On the shores of Apollo Beach, Florida, Segrest Farms is one of the world’s leading suppliers of tropical and ornamental fish, serving everyone from the local fish store to massive aquarium displays at prominent resorts across the country. Tropical fish are one of the major items shipped out of Tampa Bay, an area that is home to many species.

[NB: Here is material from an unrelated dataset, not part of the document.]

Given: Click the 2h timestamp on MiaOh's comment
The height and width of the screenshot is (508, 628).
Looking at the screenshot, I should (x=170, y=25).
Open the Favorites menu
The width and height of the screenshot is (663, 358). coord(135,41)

Segrest Farms raises freshwater species and also sources an array of colorful and unique tropical fish, as well as small reptiles, amphibians, marine corals, live rock and aquatic plants from around the world.

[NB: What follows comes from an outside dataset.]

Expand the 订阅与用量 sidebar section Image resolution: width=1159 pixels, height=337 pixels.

“We raise our own fish at seven different hatchery sites, but we also import fish from all over the world,” says Elwyn Segrest, president of Segrest Farms. “First and foremost we offer superior quality fish, but we also have a tremendous variety — more than any of our competitors in the world.”

To ensure the best quality, farm-raised tropical fish, Segrest Farms has set up outposts all over the South Pacific. “My son Quintin Segrest and I have helped build facilities for our global suppliers around the world,” says Elwyn. “We build the facility and train our local suppliers on how to collect good quality fish. Over the years, they slowly pay us back for the cost of the facility. It helps us assure quality and provides a good opportunity for suppliers.”

This unique business model has allowed Segrest Farms to quickly swim to the top of the wholesale fish distribution food chain. The business started out as a modest fish farm in 1961 with just 16 aquariums.

Elwyn, who has always had a passion for fishing and boating growing up on the shores of Tampa Bay, started Segrest Farms with a small sum of money handed down to him from his grandfather. “My grandfather served in World War II and when he returned, he gave me what amounted to $500 in war bonds for my birthdays,” he recounts. “I took the money and started my own business in 1961.”

Colorful selection

The company has slowly but steadily grown over the years and is now one of the world’s largest wholesale ornamental fish distributors, supplying more than 1,000 pet shops, public and private aquariums, hotels and casinos, resorts, restaurants and research institutions every week with wholesale tropical and aquarium fish. “We’re one of the only two producers of GloFish, a genetically modified fluorescent fish in an assortment of neon colors,” says Elwyn. “We also sell saltwater fish and invertebrates, marine coral and live rock, aquatic plants, amphibians, small reptiles and marine animals, some tropical birds and live food.”

Segrest Farms’ main location is in Gibsonton, Florida, just outside of Apollo Beach, but the company also has distribution operations in Atlanta and Birmingham, Alabama. “We have more than 700 fish ponds and some 5,000 or more concrete vats,” says Elwyn. “We now have more than 6,000 fresh water aquariums and more than 5,000 saltwater aquariums.”

At home in Florida, Segrest Farms employs 150 individuals, but on a global scale, including supplier farms, Elwyn says that number is closer to 500 employees. “We sell to everyone from pet stores to major clientele such as Sea World and Disney World, major public aquariums and even high-end casinos and resorts in Las Vegas.”

Sink or swim

No matter the type of specialty fish or quantity, Segrest Farms' customers enjoy first-class customer service and rapid distribution, including 24/7 Web access and ordering. “We certainly felt the effects of the market crash, but we’re still in business while some of our competitors went out because of our selection and customer service,” says Elwyn. “We were forced to lay some people off, but we found that we didn’t need such a large staff to operate after all.”

By downsizing and running a tight ship, Segrest Farms managed to stay afloat during lean times. “One thing I’ve always made sure to do is to save for a rainy day,” says Elwyn. “We don’t have any debt and I’ve always saved from day one, so when things get rough we have our bankroll behind us.”

Lately, Elwyn says the biggest expenses for the business have been software upgrades to ensure all of Segrest Farms' facilities are running on the same page. “Personnel is another major expense and we’re always combating freight costs,” he says. “But by keeping a close eye on these costs, we can manage them.”

“The hobby fish business tends to do well in a recession because it’s a relatively inexpensive activity that people can do from home,” adds Elwyn. “Pet shops sell more when people are at home. Sales go up through the long winters up north and hot summers in the South when more people have to stay inside.”

Business continues to move swimmingly for Segrest Farms. “We’re shipping nearly 365 days a year; the only time we’re not shipping out is on Christmas Day,” says Elwyn. “We’re also always expanding — we just added another freshwater site in Atlanta. The way I see it is if you’re not moving forward, you’re falling behind.”

This kind of dedication to service, coupled with actively monitoring costs and a colorful selection has paid off for the company and Segrest Farms Inc. now enjoys its position as a global leader in tropical fish distribution.